### Work order:
Each line of the data below should be restated exactly, with images left out.

### Available data:
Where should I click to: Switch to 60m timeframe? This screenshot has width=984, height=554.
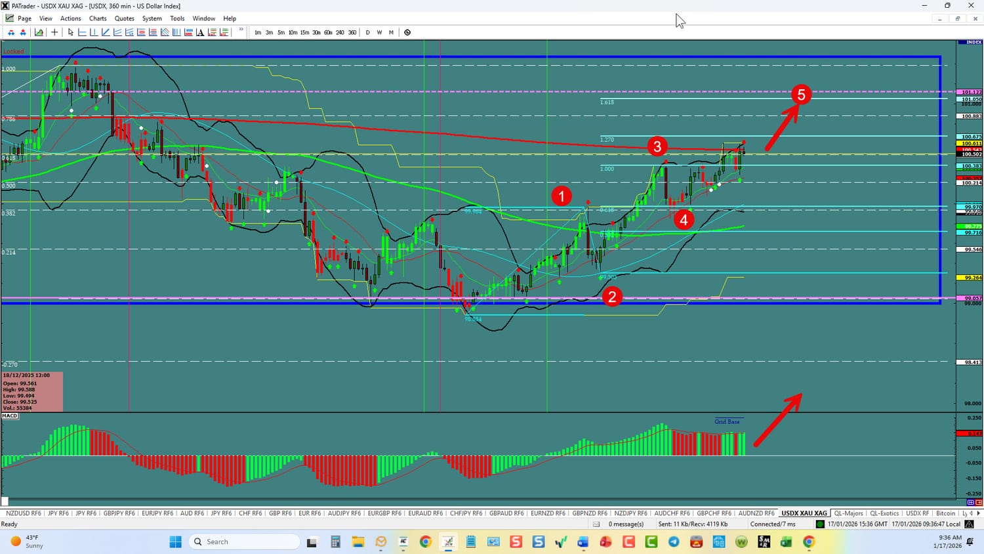328,32
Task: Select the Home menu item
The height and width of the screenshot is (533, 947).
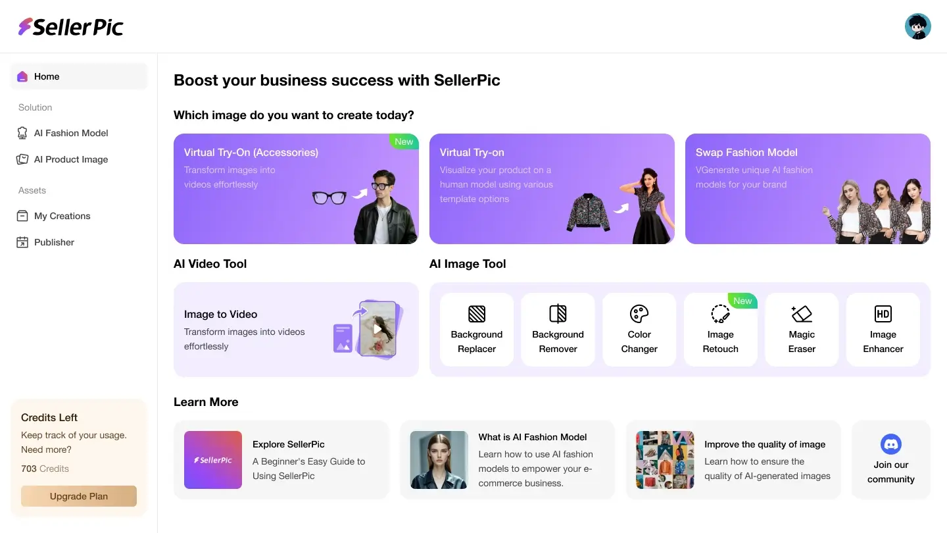Action: (46, 76)
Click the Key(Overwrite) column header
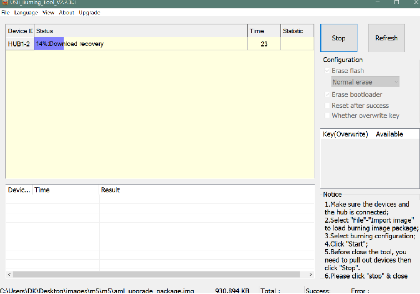This screenshot has height=294, width=420. pos(346,134)
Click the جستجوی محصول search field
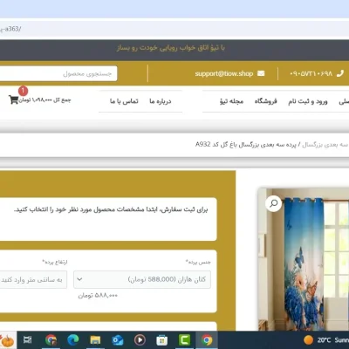The width and height of the screenshot is (349, 349). (58, 73)
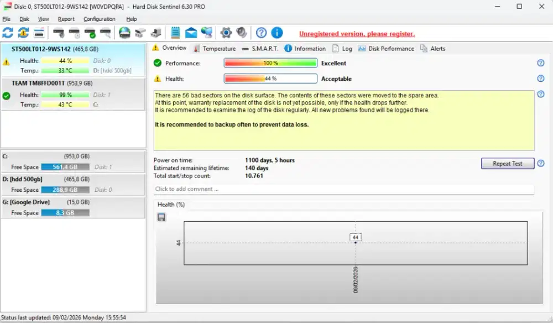Click the Health 44 % progress bar
Image resolution: width=553 pixels, height=323 pixels.
[x=270, y=79]
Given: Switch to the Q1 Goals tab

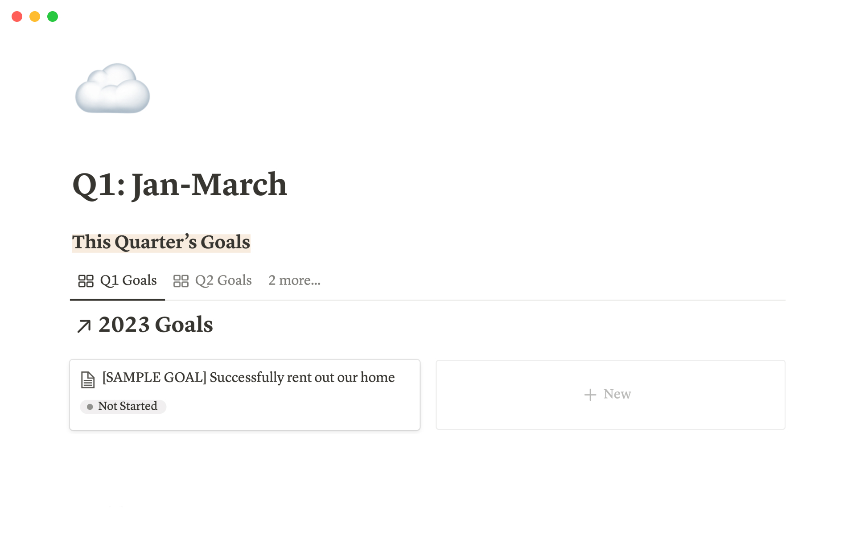Looking at the screenshot, I should click(x=128, y=280).
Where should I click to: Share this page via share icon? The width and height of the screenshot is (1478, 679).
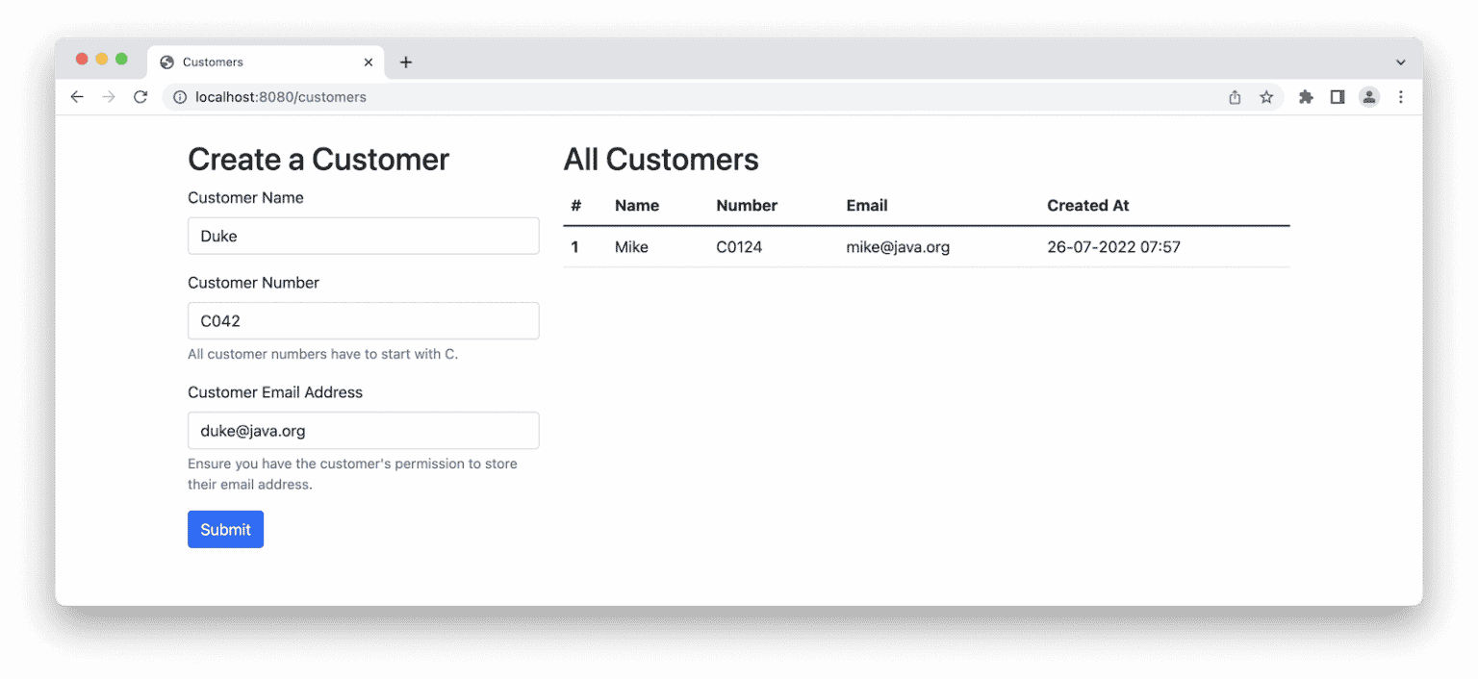click(1235, 97)
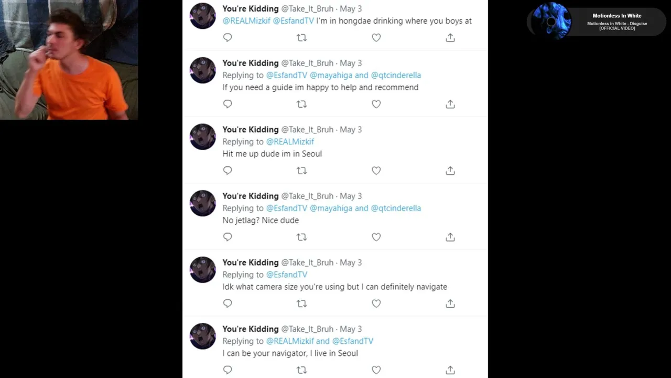Viewport: 671px width, 378px height.
Task: Retweet the hongdae drinking tweet
Action: pos(301,38)

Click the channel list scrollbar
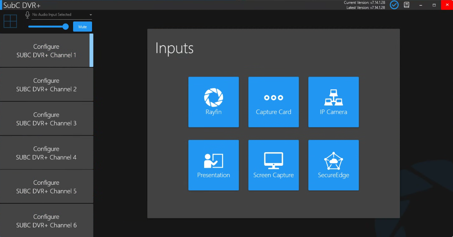click(x=91, y=50)
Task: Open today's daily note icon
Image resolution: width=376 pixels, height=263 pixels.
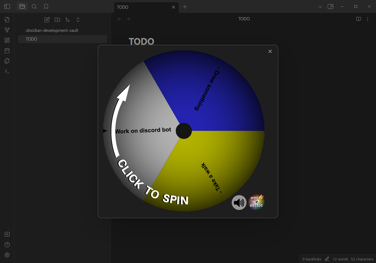Action: (7, 51)
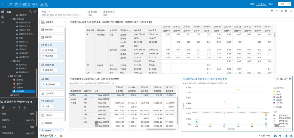Viewport: 294px width, 138px height.
Task: Toggle USPS series in the chart legend
Action: pyautogui.click(x=278, y=94)
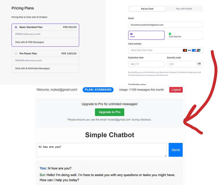Click the blue Send button
This screenshot has height=185, width=220.
pyautogui.click(x=176, y=150)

### Reply:
Where should I click to: Switch to 60m timeframe? This screenshot has width=984, height=554.
328,32
Task: Select the Home menu item
The height and width of the screenshot is (533, 947).
Action: (46, 76)
Click the Key(Overwrite) column header
This screenshot has height=294, width=420. pos(346,134)
Click the جستجوی محصول search field
The width and height of the screenshot is (349, 349). (58, 73)
Click the Health 44 % progress bar
Image resolution: width=553 pixels, height=323 pixels.
[x=270, y=79]
Given: Switch to the Q1 Goals tab

Looking at the screenshot, I should click(x=128, y=280).
Where should I click to: Share this page via share icon? The width and height of the screenshot is (1478, 679).
click(1235, 97)
Viewport: 671px width, 378px height.
Task: Retweet the hongdae drinking tweet
Action: pos(301,38)

Click the channel list scrollbar
click(x=91, y=50)
Task: Open today's daily note icon
Image resolution: width=376 pixels, height=263 pixels.
Action: (7, 51)
Viewport: 294px width, 138px height.
Task: Toggle USPS series in the chart legend
Action: pyautogui.click(x=278, y=94)
Click the blue Send button
This screenshot has height=185, width=220.
pyautogui.click(x=176, y=150)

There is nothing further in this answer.